The Garden of Eden is the decades-long work of S.P. Dinsmoor, a Civil War veteran, adamant Populist, and undeniably eccentric sculptor. His Wikipedia page even lists him as such. The man built and maintained his home as a museum up until his death. In fact, he's interred in a symbolic concrete pyramid that he made in the backyard. You can see his blackened, mummified corpse if you ask nicely. His first wife was also laid to rest there. At first, the city had her forcibly buried in the local cemetery, so he dug her up and entombed her remains in the concrete pyramid. See, I told you it was interesting. Why would I lie? Stop driving and reading at the same time.
Dunsmoor's work and writings are on display throughout the property.

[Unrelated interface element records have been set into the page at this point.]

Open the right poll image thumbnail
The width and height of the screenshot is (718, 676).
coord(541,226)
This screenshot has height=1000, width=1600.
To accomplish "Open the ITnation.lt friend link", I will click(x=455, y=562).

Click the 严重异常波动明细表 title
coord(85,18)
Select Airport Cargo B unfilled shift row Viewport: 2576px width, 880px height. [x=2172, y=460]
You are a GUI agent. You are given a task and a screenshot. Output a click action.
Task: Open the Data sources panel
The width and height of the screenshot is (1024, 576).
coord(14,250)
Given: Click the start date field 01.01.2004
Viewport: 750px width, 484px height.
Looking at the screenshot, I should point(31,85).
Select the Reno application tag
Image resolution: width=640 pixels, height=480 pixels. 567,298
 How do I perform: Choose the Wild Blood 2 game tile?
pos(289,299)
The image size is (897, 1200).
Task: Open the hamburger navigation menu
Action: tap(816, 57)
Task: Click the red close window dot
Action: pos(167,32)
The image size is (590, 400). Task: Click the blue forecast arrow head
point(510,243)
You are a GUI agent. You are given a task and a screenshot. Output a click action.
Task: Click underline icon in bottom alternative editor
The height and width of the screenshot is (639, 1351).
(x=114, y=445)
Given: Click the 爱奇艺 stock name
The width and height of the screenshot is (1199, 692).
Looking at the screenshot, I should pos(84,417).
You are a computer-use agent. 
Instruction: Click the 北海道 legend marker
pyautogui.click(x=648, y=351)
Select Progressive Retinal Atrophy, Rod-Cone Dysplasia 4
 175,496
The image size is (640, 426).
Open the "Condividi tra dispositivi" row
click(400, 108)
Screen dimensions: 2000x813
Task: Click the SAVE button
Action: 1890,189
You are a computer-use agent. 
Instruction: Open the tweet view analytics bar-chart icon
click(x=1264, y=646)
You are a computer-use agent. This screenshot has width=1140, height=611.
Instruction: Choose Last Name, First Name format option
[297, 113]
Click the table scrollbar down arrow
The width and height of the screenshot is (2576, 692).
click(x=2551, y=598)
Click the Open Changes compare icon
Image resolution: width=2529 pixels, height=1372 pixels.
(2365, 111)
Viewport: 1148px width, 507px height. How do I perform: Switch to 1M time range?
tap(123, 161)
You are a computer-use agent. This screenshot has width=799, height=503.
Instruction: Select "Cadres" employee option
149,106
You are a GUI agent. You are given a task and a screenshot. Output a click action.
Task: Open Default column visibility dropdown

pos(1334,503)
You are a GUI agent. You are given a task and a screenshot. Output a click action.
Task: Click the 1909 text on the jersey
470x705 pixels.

The front yard contains the agreeable stuff — fantastic, striking depictions of biblical creation, the influence of Satan. Things your parents warned you about as a kid. The backyard displays his political work regarding the importance of labor and collective bargaining, the villainy of bankers, capitalism, etc. More things your parents warned you about as a kid.
Across the street from The Garden are the remnants of a very kind couple's endeavor to beautify the lives of passersby and quench their thirst simultaneously.
A few blocks west is the wonderfully exhaustively titled Home of the World's Largest Collection of the World's Smallest Versions of the World's Largest Things. Formerly a one-woman show in a traveling art car, the now-permanent home of the collection showcases not just the objects in question, but the character of the mastermind behind it all as well in a colorful, circus-lettered, old-timey music-playing storefront. As seen on Conan, in Lucas, Kansas, and back country roads all over America. Don't knock; the door's probably open.
Cattywampus to World's Largest, we have a beautifully tiled public toilet. If, for no reason other than being at the mercy of your bowels you stop here, then so be it. Even the loo is worth a peek.
And across the street from that, we have a museum dedicated to outsider and folk art from locals. Featuring otherworldly collages, yarn horror vacui, and very sweet docents, it's well worth the low admission to see what the eclectic population of Kansas is up to. The docent may also be inclined to direct you to a last stop in Lucas. Someone's unmarked backyard, in fact. Another concrete sculptor made her home here, and it's currently in the process of being restored by none other than the creator of World's Largest herself.
The streets of Lucas, Kansas seem to be empty at the moment. Perhaps you, in all your berobed, Birkenstocked glory can change that.